Each line of the data must be set down again without a single difference.
___
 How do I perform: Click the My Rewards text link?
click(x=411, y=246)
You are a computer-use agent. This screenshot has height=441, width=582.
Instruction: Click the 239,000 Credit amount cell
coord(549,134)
___
> [SOLUTION]:
 How do I perform: Click the My Rewards text link?
click(x=411, y=246)
You are a computer-use agent. This screenshot has height=441, width=582.
Instruction: Click the 239,000 Credit amount cell
coord(549,134)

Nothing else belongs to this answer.